Molly Stevens - Next-Generation mRNA Vaccines: Safer Delivery with Biodegradable Polymers
This project focuses on advancing mRNA vaccine delivery by exploring biodegradable polymers as an alternative to traditional lipid nanoparticles (LNPs). While LNPs, used in vaccines like Pfizer/BioNTech and Moderna, are effective for delivering mRNA into cells, their full immune impact is not yet well understood, potentially leading to adverse effects. Biodegradable polymers, on the other hand, offer greater safety and efficiency due to their ability to be easily cleared from the body and their customizable properties for improved delivery.

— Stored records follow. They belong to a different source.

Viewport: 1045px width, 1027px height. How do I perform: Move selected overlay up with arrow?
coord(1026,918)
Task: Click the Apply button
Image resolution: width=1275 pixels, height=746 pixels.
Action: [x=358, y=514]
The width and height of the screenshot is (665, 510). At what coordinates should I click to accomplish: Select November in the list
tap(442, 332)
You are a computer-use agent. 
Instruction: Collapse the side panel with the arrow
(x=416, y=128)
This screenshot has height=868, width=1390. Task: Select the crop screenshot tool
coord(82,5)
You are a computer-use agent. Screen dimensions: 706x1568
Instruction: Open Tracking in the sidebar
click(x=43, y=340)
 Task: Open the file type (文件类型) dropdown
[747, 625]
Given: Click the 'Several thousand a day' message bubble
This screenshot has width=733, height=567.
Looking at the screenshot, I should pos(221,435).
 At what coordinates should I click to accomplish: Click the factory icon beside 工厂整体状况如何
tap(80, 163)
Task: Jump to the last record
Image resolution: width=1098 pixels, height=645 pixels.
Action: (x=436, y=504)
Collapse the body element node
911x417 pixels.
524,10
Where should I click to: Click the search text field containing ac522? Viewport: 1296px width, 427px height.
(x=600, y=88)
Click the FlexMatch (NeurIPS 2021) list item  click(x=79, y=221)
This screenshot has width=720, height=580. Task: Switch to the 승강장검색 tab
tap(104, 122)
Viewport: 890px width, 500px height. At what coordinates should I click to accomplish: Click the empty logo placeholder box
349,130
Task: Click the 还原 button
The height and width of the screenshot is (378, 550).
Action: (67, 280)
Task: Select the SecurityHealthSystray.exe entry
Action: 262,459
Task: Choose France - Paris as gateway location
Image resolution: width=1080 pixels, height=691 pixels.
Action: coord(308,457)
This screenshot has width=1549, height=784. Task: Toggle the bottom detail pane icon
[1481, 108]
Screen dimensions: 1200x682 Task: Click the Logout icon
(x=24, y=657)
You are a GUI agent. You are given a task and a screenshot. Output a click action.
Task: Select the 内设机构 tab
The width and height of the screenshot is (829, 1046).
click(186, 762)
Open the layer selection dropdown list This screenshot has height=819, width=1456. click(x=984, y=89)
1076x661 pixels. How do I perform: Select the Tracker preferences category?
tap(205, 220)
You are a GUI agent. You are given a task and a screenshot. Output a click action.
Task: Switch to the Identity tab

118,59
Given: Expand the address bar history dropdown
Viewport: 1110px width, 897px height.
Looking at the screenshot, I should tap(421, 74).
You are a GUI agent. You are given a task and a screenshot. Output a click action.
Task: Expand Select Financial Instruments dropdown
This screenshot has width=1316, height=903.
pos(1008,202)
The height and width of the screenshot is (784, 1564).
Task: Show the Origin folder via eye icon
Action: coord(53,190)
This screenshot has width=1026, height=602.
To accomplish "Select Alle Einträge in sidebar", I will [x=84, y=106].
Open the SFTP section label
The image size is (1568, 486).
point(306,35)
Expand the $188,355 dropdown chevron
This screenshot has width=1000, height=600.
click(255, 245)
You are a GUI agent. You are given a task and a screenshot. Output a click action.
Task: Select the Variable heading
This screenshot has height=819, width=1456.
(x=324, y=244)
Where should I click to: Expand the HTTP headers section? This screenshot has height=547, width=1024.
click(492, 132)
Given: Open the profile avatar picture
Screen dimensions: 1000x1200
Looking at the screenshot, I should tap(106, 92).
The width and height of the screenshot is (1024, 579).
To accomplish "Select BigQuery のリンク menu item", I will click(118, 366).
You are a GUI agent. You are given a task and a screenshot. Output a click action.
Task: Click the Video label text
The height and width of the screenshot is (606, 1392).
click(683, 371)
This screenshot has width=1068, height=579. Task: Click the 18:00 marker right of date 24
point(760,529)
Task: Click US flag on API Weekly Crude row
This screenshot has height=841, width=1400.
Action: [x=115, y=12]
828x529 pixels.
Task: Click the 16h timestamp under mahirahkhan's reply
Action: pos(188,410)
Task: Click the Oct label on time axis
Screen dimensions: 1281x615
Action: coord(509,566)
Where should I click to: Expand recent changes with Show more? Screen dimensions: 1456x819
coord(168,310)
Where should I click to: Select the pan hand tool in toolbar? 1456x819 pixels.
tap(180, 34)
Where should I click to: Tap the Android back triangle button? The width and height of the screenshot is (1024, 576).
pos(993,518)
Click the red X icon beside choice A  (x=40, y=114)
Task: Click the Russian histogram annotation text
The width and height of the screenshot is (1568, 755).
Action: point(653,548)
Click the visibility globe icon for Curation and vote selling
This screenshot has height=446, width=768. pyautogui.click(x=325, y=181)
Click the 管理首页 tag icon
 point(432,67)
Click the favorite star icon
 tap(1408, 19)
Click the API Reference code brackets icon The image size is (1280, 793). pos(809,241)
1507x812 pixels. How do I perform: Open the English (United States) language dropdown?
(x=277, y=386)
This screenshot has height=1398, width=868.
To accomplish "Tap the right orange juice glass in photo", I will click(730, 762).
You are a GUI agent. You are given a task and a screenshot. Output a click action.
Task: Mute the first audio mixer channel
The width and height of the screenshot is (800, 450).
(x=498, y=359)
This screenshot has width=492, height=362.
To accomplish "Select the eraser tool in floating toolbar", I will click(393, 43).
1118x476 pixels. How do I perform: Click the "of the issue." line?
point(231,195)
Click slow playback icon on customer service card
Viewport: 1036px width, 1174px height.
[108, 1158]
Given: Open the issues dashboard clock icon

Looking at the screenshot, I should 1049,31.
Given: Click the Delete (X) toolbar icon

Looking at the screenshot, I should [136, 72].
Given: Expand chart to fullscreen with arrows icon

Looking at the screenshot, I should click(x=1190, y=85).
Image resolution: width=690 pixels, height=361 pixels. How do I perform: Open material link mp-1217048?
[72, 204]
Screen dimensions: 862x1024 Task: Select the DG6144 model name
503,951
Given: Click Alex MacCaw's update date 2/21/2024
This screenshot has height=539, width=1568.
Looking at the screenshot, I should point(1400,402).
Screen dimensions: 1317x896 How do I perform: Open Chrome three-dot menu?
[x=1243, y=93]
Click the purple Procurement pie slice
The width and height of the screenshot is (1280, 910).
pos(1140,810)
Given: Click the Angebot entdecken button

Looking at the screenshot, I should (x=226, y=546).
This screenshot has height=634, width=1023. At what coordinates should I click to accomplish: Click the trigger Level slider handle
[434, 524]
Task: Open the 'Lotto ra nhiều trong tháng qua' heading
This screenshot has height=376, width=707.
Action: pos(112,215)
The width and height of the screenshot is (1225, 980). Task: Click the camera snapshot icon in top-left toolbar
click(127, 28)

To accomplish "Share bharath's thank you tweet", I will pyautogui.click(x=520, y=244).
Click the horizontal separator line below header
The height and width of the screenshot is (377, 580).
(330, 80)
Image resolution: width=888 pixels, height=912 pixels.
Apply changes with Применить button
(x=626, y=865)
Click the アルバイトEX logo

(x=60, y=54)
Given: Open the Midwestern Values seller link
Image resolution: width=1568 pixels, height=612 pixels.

The project aims to develop lipid-like polymeric nanoparticles (lipidoids) that combine the benefits of both polymer and lipid systems. By synthesizing and testing a wide range of nanoparticle formulations, the goal is to identify new polylipidoid particles that outperform current LNP technology in delivering mRNA to the immune cells in the skin. Success in this research could lead to the development of more effective and safer vaccines, offering better immune responses with fewer side effects. The findings will be important for combating infectious diseases and enhancing the future of vaccine technology.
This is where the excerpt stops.